CodePudding user response：

This does not do what you think it does:

(len(set1)&len(set3))/(len(set1)|len(set3))

len returns an int. You can use the & and | operators on ints, but it does bitwise operations, which is not what you're looking for. Instead, you want to use those operators on the sets, and then take the len of those resulting sets:

len(set1 & set3)/len(set1 | set3)

So a function that produces the score for any two lists of strings (sentences) would look like:

def score(s1: list[str], s2: list[str]) -> float:
    set1, set2 = set(s1), set(s2)
    return len(set1 & set2) / len(set1 | set2)
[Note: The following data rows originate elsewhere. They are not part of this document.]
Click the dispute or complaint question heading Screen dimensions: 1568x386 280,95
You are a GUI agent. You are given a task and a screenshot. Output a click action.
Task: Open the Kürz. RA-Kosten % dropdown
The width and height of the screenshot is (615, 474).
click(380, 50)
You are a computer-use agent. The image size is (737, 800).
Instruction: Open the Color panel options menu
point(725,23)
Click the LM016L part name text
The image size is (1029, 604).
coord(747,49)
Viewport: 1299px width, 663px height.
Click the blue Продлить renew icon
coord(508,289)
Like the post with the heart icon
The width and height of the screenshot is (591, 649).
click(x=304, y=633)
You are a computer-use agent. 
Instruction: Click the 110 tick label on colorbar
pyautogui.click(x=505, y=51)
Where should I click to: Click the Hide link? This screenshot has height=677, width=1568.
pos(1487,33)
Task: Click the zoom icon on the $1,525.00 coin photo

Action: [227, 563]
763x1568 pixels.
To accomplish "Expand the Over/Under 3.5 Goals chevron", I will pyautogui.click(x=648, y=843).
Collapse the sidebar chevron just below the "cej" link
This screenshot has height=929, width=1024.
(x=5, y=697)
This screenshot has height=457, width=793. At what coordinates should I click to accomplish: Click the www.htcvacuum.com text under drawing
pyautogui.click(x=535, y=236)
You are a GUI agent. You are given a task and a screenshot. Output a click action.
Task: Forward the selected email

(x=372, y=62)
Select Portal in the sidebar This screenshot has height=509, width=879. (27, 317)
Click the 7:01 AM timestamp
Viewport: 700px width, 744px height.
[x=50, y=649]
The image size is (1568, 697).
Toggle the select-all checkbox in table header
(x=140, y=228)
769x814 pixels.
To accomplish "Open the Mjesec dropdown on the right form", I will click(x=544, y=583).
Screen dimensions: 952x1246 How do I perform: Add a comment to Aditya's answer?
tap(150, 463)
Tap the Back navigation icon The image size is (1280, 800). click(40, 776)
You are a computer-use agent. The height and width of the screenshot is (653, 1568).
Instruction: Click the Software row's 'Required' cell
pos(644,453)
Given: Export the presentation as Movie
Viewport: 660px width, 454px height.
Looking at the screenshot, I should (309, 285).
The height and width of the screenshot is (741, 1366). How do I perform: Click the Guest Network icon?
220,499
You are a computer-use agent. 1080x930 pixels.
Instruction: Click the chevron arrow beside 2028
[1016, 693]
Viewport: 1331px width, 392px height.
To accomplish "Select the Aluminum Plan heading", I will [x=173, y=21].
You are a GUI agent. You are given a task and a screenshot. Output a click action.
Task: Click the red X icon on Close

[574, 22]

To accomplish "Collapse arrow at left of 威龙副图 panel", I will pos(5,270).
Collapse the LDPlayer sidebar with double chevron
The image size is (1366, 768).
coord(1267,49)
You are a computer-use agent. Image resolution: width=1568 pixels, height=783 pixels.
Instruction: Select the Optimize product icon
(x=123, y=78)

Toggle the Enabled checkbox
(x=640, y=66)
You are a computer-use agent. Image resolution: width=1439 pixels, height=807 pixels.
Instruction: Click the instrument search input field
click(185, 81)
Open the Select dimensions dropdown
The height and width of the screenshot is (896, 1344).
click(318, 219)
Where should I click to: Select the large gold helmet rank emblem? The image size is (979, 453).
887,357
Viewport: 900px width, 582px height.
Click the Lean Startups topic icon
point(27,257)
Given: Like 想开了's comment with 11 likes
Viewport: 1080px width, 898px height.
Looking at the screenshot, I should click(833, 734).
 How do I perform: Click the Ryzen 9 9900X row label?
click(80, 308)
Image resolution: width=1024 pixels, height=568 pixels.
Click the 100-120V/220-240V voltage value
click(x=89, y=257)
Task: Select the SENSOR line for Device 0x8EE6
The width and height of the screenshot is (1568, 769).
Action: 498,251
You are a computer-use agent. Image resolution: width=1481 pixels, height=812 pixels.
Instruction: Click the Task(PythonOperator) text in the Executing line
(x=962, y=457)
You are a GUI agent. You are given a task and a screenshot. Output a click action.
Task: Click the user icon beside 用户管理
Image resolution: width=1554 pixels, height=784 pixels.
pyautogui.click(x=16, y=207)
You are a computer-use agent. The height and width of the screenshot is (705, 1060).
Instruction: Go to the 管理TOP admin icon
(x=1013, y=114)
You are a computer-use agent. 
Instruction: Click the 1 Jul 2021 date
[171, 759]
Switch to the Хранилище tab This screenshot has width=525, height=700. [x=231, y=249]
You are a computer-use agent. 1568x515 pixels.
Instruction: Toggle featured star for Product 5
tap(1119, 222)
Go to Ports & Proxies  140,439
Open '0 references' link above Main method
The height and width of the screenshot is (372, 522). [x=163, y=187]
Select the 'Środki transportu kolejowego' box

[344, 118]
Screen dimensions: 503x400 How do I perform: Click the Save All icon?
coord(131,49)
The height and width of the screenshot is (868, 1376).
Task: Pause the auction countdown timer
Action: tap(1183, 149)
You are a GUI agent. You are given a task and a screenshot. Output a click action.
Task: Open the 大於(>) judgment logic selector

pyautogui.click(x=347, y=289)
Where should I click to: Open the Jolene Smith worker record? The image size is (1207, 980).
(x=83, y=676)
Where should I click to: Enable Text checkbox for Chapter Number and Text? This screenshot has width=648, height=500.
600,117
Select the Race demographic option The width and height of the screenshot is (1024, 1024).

and you can use this to build scores for all the combinations in corpus:

from itertools import combinations
from string import ascii_lowercase

corpus = [
    ["i","did","not","like","the","service"],
    ["the","service","was","ok"],
    ["i","was","ignored","when","i","asked","for","service"]
]
tagged_corpus = dict(zip(ascii_lowercase, corpus))

def score(s1: list[str], s2: list[str]) -> float:
    set1, set2 = set(s1), set(s2)
    return len(set1 & set2) / len(set1 | set2)

goal = {
    (a, b): score(tagged_corpus[a], tagged_corpus[b])
    for a, b in combinations(tagged_corpus, 2)
}

print(goal)  
# ('a', 'b'): 0.25, 
# ('a', 'c'): 0.18181818181818182, 
# ('b', 'c'): 0.2222222222222222}

CodePudding user response：

Make sets from your lists.

set1 = set(some_list)
set2 = set(other_list)
common_items = set1.intersection(set2)